__Instructions for the task__: Only the lines from the one with "This screenshot has width=1242, height=610." to the end of the data below should be given again, exactly, with both ends included and pictures omitted.

Dataset records: Begin

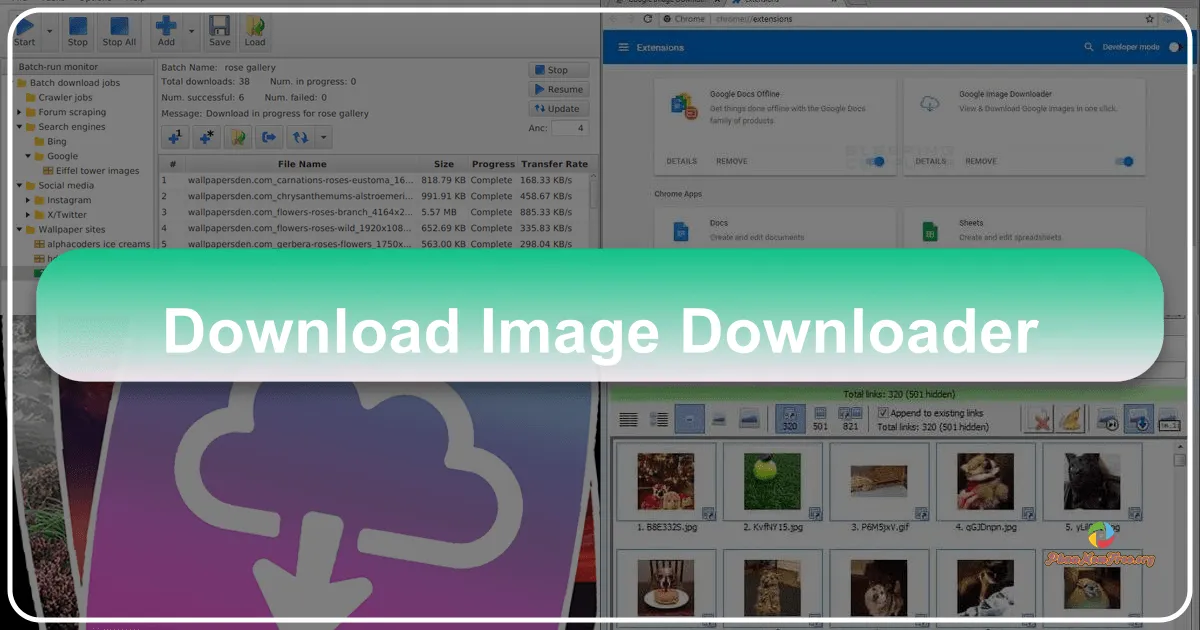This screenshot has width=1200, height=630.
Task: Save the batch configuration
Action: coord(219,26)
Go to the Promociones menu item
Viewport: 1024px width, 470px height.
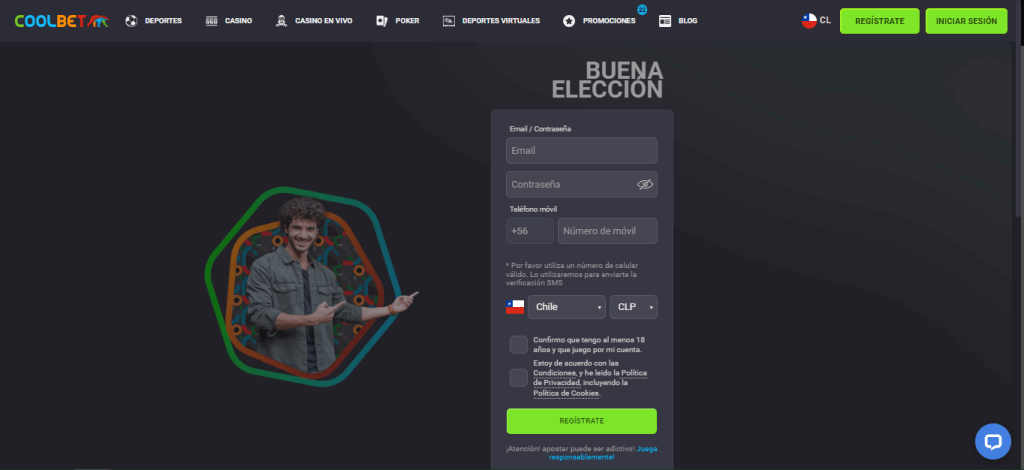point(609,21)
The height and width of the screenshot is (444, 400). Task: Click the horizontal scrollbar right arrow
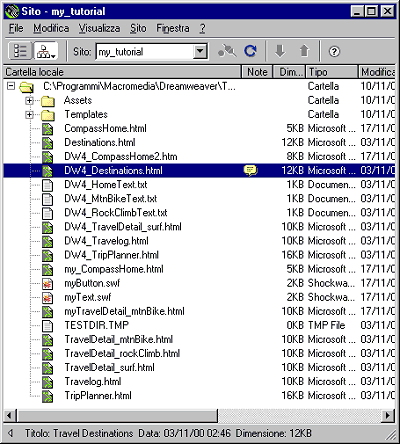coord(387,415)
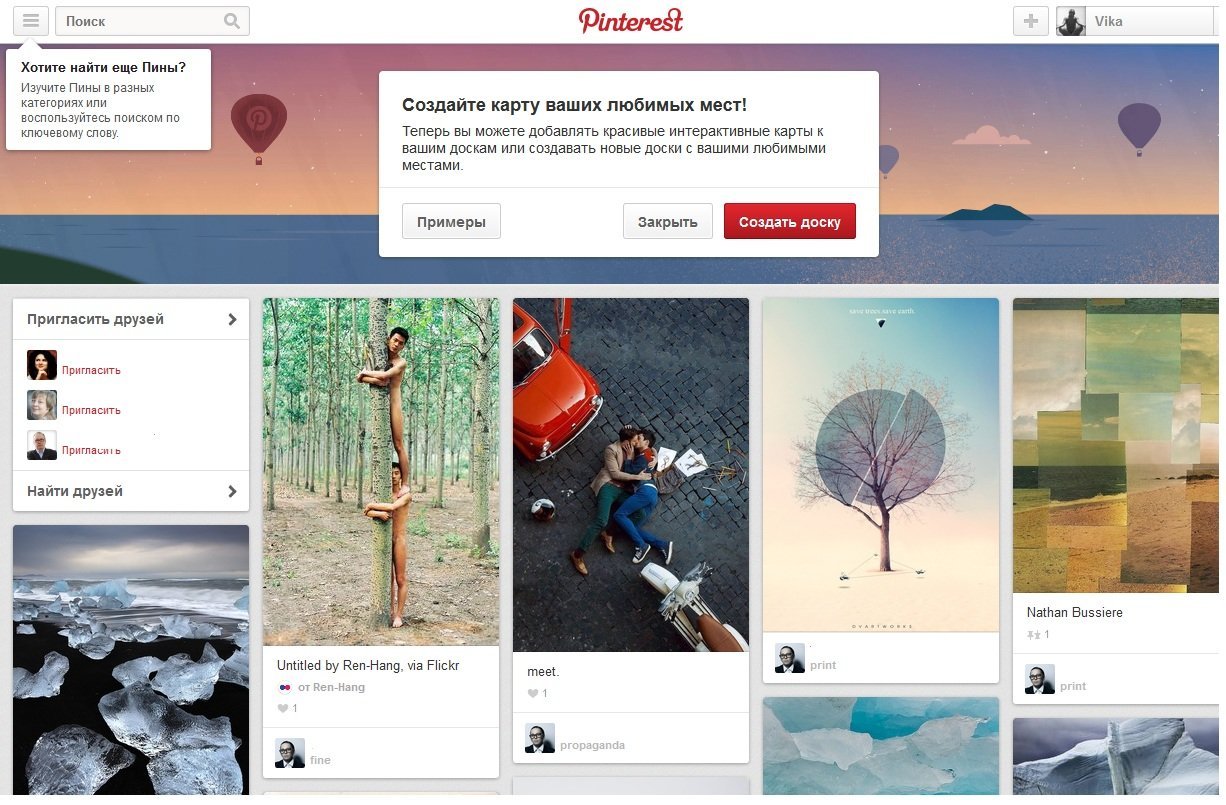Click the Pinterest logo
The width and height of the screenshot is (1226, 805).
pos(631,20)
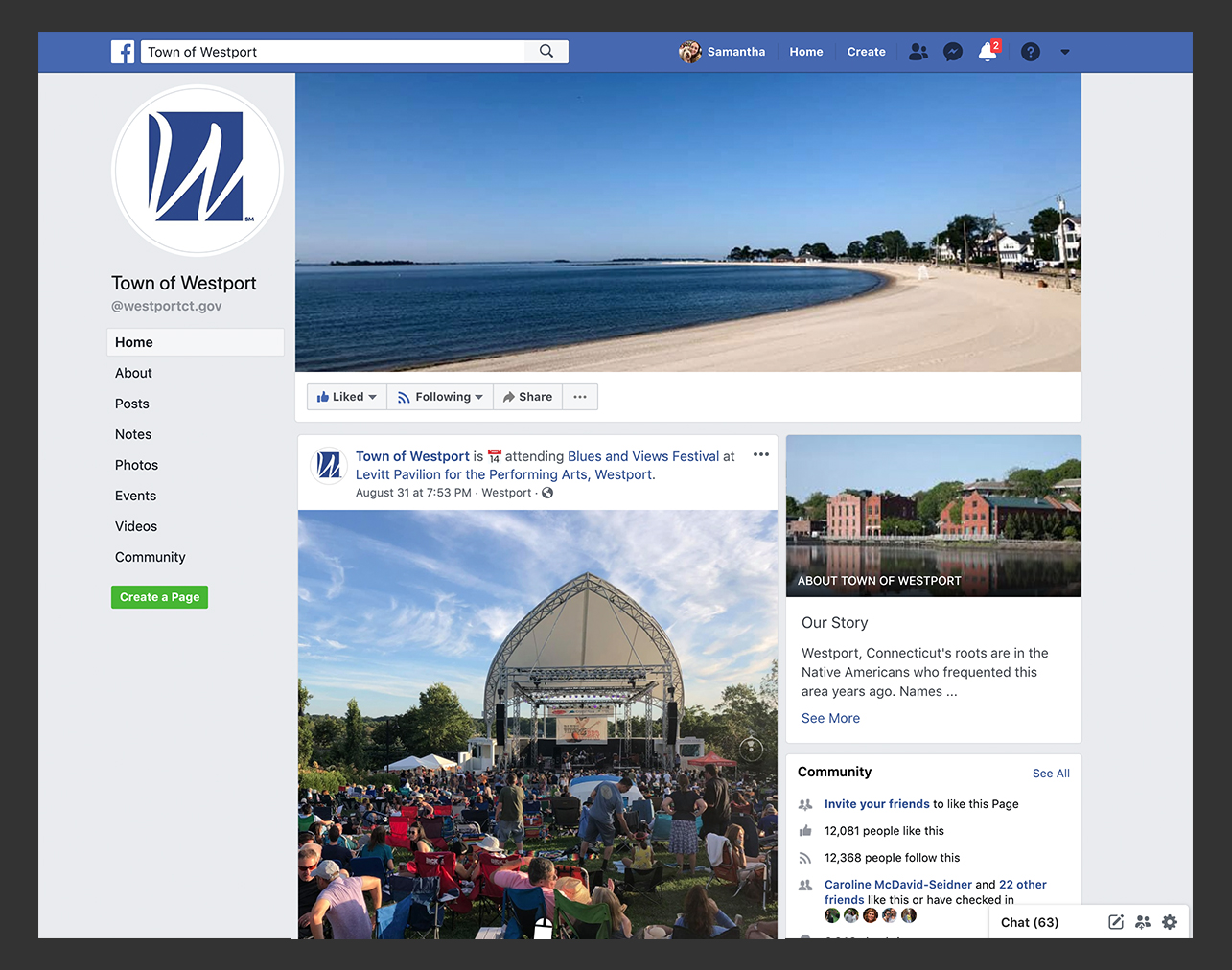
Task: Click create new group chat icon
Action: coord(1142,922)

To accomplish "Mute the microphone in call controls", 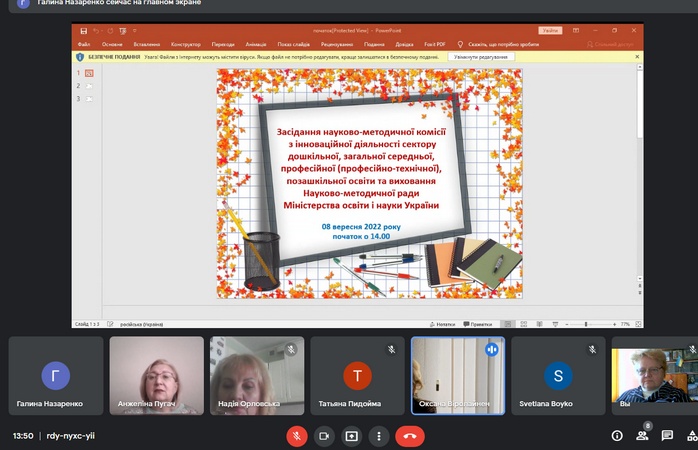I will (x=297, y=436).
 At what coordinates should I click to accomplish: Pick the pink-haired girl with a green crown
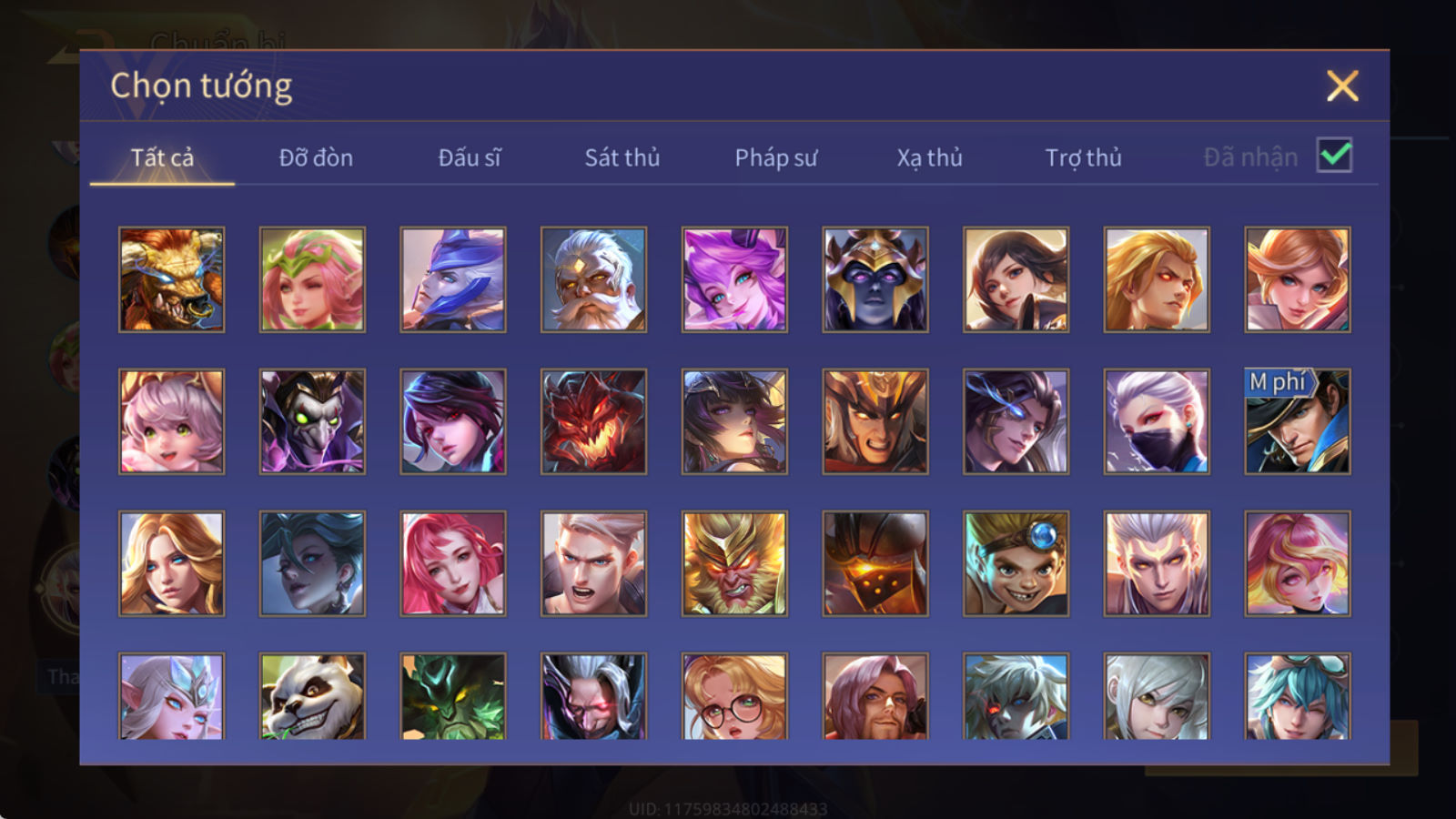coord(312,279)
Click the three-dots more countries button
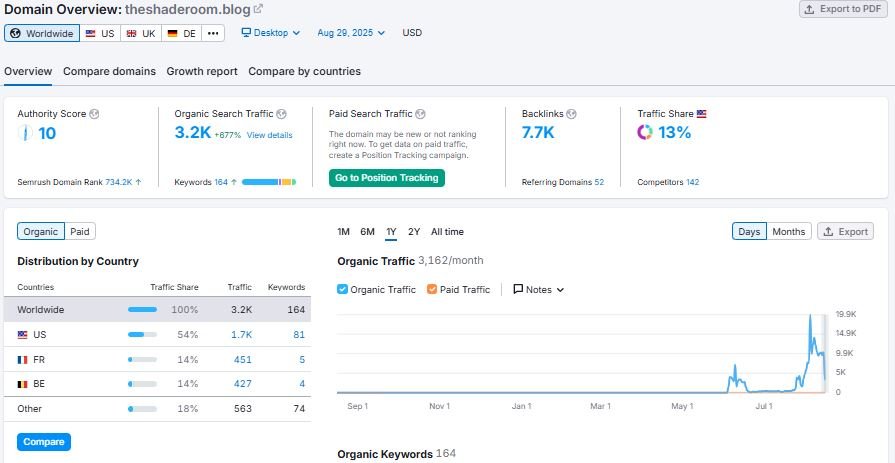 coord(212,33)
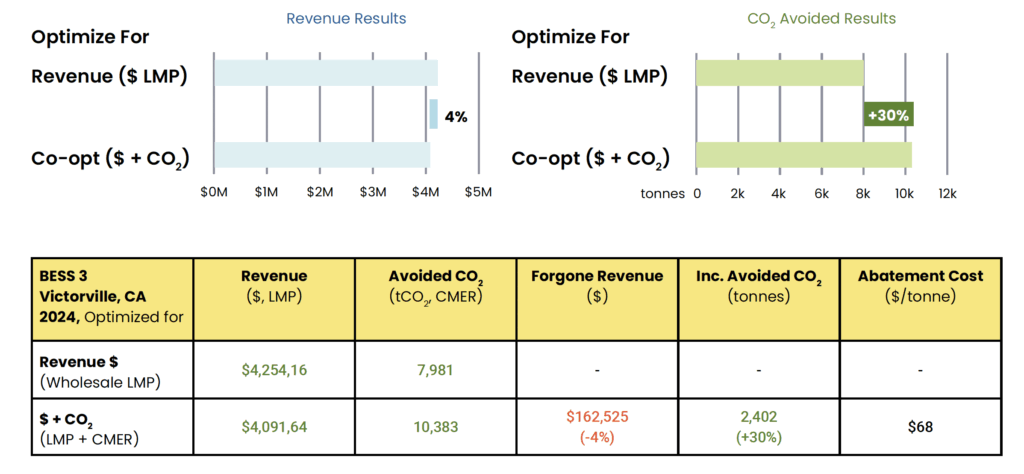Click the Co-opt green bar in CO2 chart
1024x474 pixels.
pos(803,155)
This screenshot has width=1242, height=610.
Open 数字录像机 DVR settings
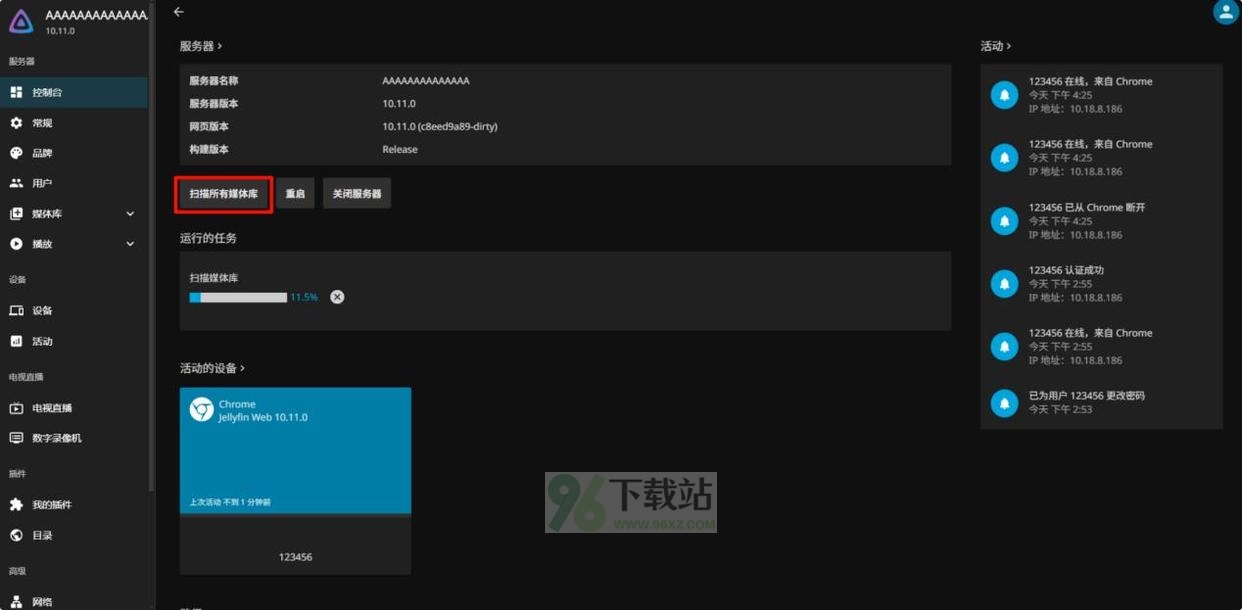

Dataset records: End

__Result for this exercise__:
This screenshot has width=1242, height=610.
Open 数字录像机 DVR settings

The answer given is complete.